### Tarefa proposta 1
Segundo o trecho do texto, quantos acidentes foram registrados nas rodovias federais da Bahia na primeira quinzena de janeiro?

### Trecho do texto
O Globo
O único argumento em favor da tese do viés
racial em fenômenos da natureza é que o conceito já é objeto de estudo há
décadas
Quando começou a se espalhar, na década de
1980, o HIV foi particularmente devastador entre homossexuais. A ninguém com um
nome a zelar ocorreu desenvolver teorias acerca da existência de um vírus
homofóbico.
Na primeira quinzena de janeiro, foram registrados 153 acidentes nas rodovias federais da Bahia, com 60 mortos. Considerando que 80,8% da população baiana se declara preta ou parda, e mais de 50,5% esteja em situação de pobreza, pode-se inferir que a maioria dessas vítimas seja afrodescendente e, apesar das promessas do governo, ainda não possa andar de avião. Nem por isso se cogitou um racismo rodoviário.

### Material apresentado

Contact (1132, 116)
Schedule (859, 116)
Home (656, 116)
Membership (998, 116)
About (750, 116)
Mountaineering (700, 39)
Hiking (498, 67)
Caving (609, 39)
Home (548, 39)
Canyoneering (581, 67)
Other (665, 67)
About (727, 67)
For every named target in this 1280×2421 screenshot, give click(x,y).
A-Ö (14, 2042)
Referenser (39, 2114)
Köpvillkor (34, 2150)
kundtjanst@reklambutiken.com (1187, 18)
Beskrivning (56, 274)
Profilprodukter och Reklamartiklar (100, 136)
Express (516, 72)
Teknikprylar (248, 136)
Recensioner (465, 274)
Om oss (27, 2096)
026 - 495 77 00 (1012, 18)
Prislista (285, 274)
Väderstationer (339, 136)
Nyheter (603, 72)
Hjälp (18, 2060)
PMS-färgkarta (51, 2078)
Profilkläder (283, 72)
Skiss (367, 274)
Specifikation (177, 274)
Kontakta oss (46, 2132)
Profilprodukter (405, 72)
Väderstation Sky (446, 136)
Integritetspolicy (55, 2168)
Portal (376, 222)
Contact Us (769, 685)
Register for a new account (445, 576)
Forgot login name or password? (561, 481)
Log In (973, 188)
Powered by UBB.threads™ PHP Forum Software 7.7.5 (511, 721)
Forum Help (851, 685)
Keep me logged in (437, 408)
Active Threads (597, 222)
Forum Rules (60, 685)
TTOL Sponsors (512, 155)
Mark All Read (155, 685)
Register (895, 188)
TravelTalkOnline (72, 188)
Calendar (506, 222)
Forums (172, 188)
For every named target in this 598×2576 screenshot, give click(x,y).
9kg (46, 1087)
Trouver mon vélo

### Tarefa proposta 2
Substitua "Schedule" por "Events" nas linhas exibidas depois do trecho do texto, da primeira delas até a que contém "Om oss (27, 2096)", inclusive, e reproduza apenas essa parte, sem nenhuma outra alteração.

### Solução 1
153 acidentes.

### Solução 2
Contact (1132, 116)
Events (859, 116)
Home (656, 116)
Membership (998, 116)
About (750, 116)
Mountaineering (700, 39)
Hiking (498, 67)
Caving (609, 39)
Home (548, 39)
Canyoneering (581, 67)
Other (665, 67)
About (727, 67)
For every named target in this 1280×2421 screenshot, give click(x,y).
A-Ö (14, 2042)
Referenser (39, 2114)
Köpvillkor (34, 2150)
kundtjanst@reklambutiken.com (1187, 18)
Beskrivning (56, 274)
Profilprodukter och Reklamartiklar (100, 136)
Express (516, 72)
Teknikprylar (248, 136)
Recensioner (465, 274)
Om oss (27, 2096)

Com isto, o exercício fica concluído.